There's also the tax breaks that Lockheed will receive from the authority and the Cobb Board of Tax Assessors. Any abatements start simultaneously with the project for a 10-year term, with 100% of property improvements abated in the first year, before being gradually reduced in 10% increments over the following decade.
In Lockheed's case, the total amount of abatements remains to be determined.
'Jewel in the crown'
For investors, Rackliffe said the bond offering will be particularly attractive because of the government contracts backing them up. While there's still a risk involved — if Lockheed were to somehow go belly-up, the investors would be the ones on the hook — federal contracts are a highly reliable source of income.

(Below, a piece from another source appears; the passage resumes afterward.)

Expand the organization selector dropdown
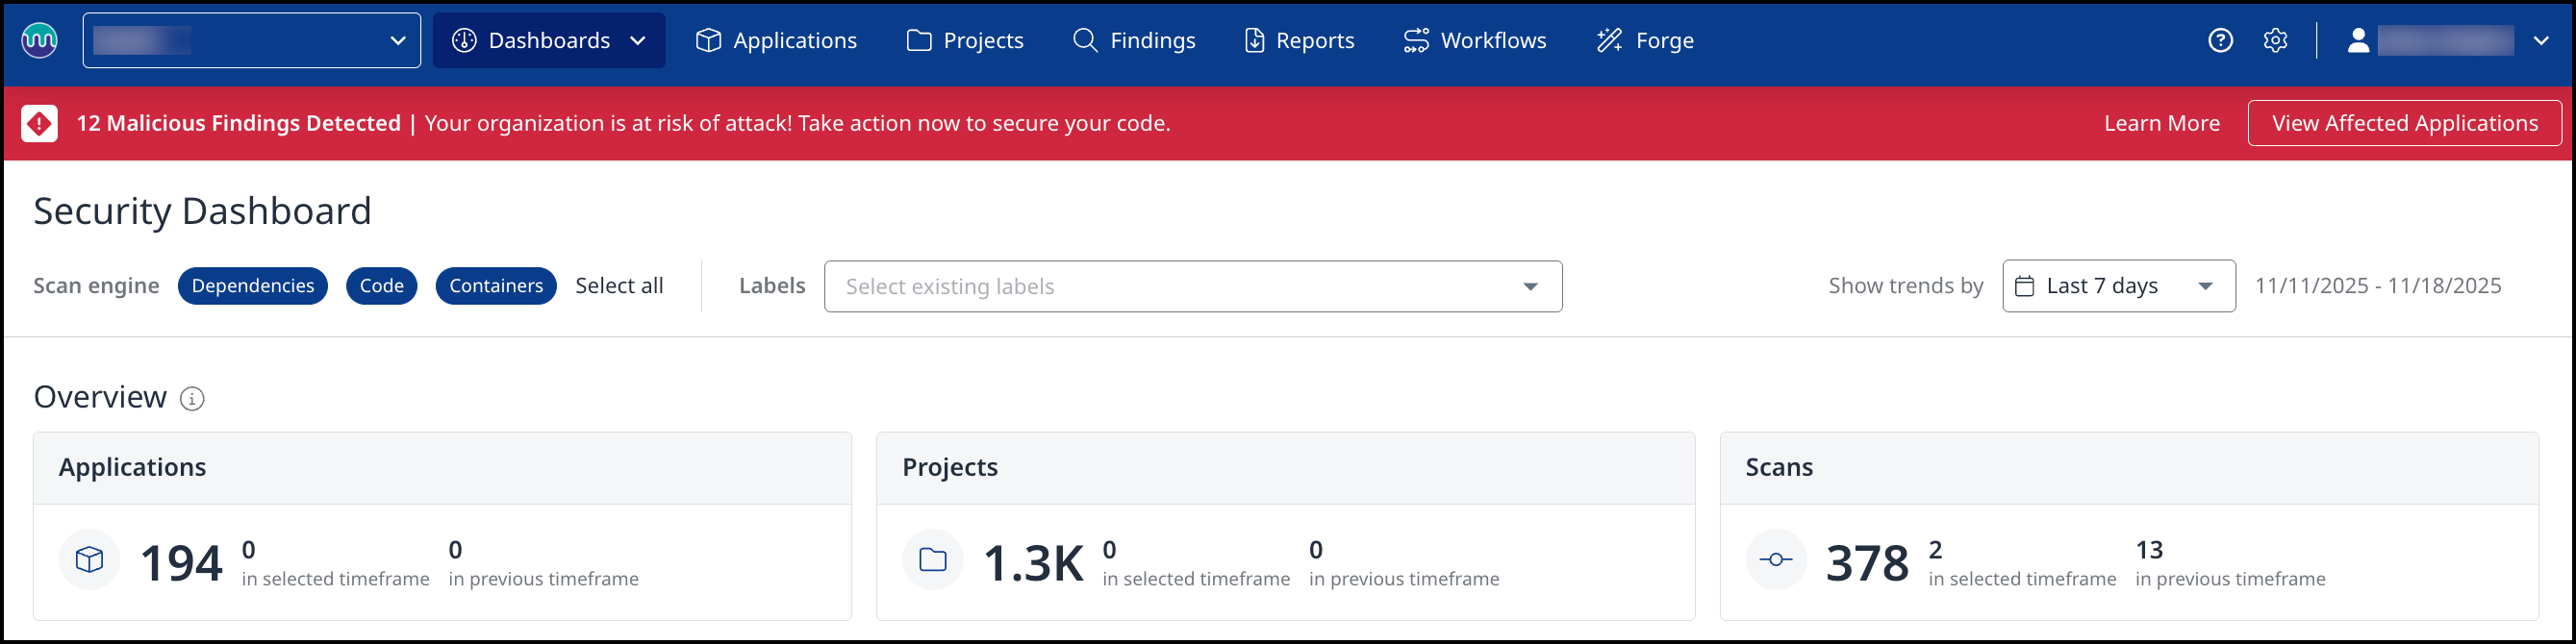 click(x=252, y=40)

"That raises the certainty that they're going to be generating money off of this investment ... That's more of a sure thing, as opposed to a company that relies on the general public to buy its product," she said.
At its July meeting, the authority approved an "inducement resolution" for Lockheed's request — a formal indication that the authority is interested in approving the bonds. That vote carried 4-1, with most board members enthusiastic about the prospect of growing the plant.

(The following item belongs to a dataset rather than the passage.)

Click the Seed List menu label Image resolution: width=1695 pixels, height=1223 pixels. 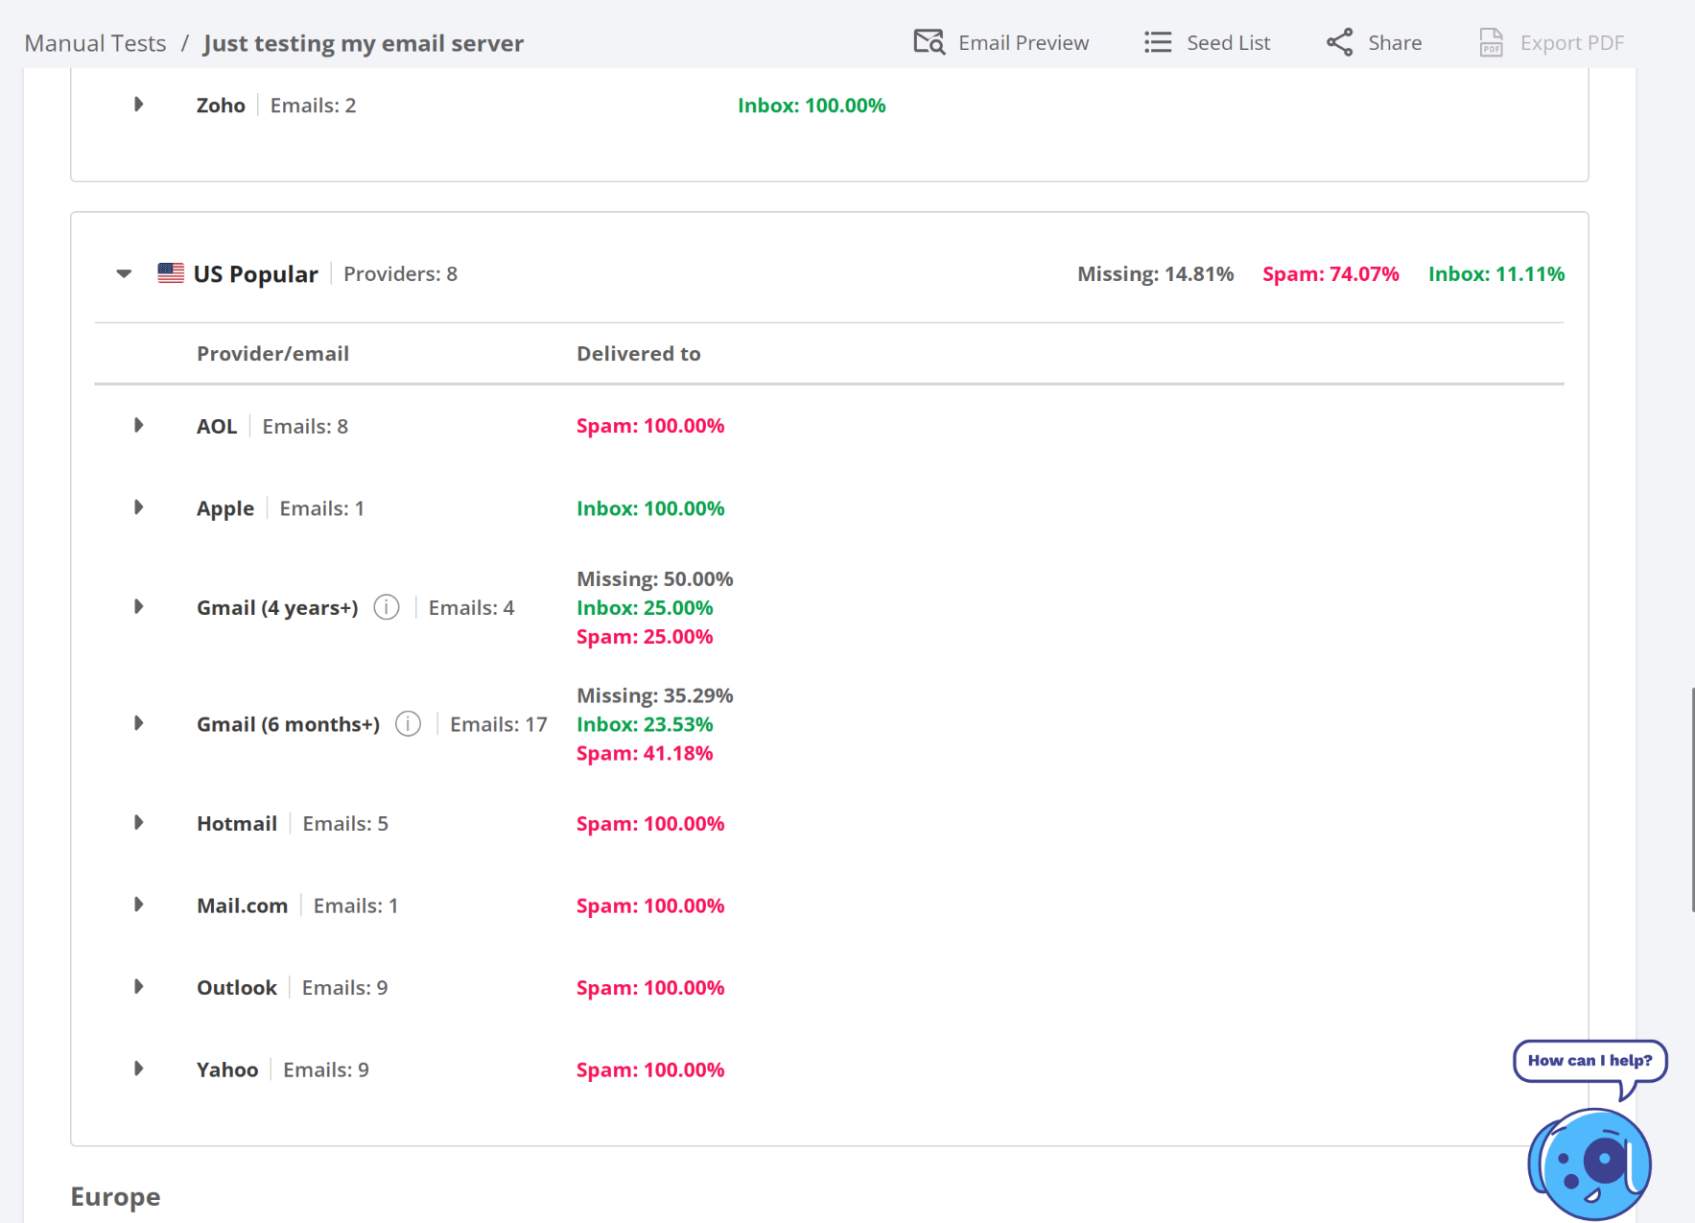click(1228, 43)
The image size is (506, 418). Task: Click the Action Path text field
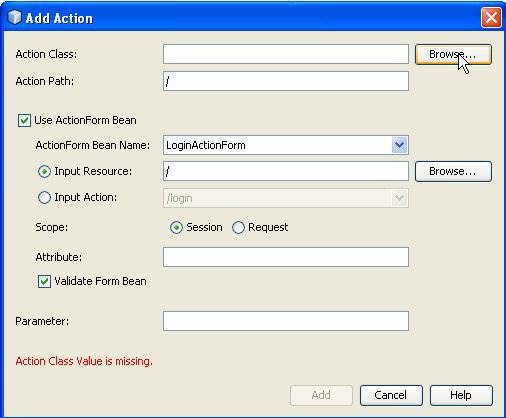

"They should be doing that (seeking the bonds), because they are going up against some pretty heavy competition, as they always have," said board member Donna Rowe. "But if they don't do this, my opinion is they're going to be not able to make bids even on some of the future projects that the Defense Department or anyone else would want."
Should the bonds be approved, the authority itself would receive a fee of 0.125% — or up to $2 million. That fee would go back into the authority's general fund, according to Geter, which is a financially self-supporting entity.
Rackliffe says she sees another perk for the authority: burnishing its reputation.
"I can see why (the deal) would be a jewel in the crown ... a feather in your cap. If you can do this well and help them, that's an amazing thing, and it sends a good signal to other companies that the Development Authority's there, they're open for business, the community is ready — it sends all the right signals," she said.
Though public financing of private investment has a long history in Cobb, opposition to the practice — from criticism of the taxpayer subsidies provided for the construction of Truist Park, to multiple legal challenges of bond issuances filed by east Cobb activist Larry Savage — also has a storied tradition.
Authority board member J.C. Bradbury, a Kennesaw State University professor who was the lone vote against the resolution advancing Lockheed's request, argued giving incentives to companies already in Cobb is antithetical to the Development Authority's mission of attracting new business.
"There have been plenty of incentives that have been given over the years. We have dedicated airspace and facilities that allow (Lockheed) to thrive here," he said.
Among Lockheed's recent government incentives is Georgia's passage and signing of Senate Bill 6, which allows the firm to claim up to $100 million in state tax credits if it spends up to $800 million in new investment.
"It's not my job to make Lockheed a more profitable company. That's not the job of Cobb taxpayers. That's not a good public policy reason to do something. And you might say, 'Oh, but then there'll be jobs here.' We're at the lowest unemployment we've had in how many years?" Bradbury added. "... If our taxes are so high that these companies don't want to come here, or don't want to stay here, that's a question for the Cobb Board of Commissioners, not a question for the Development Authority."
Rackliffe took a different tack to the same question.
"I think generally you do have to have incentives. This is the lay of the land. I'm not saying it's right, I'm not saying it's wrong, I'm telling you — it's the lay of the land. All state governments, local governments want business in the backyard ... There will always be naysayers, but you have to be realistic, you have to be practical," she said. "You have to recognize this is what it takes. It's a cost of attracting business."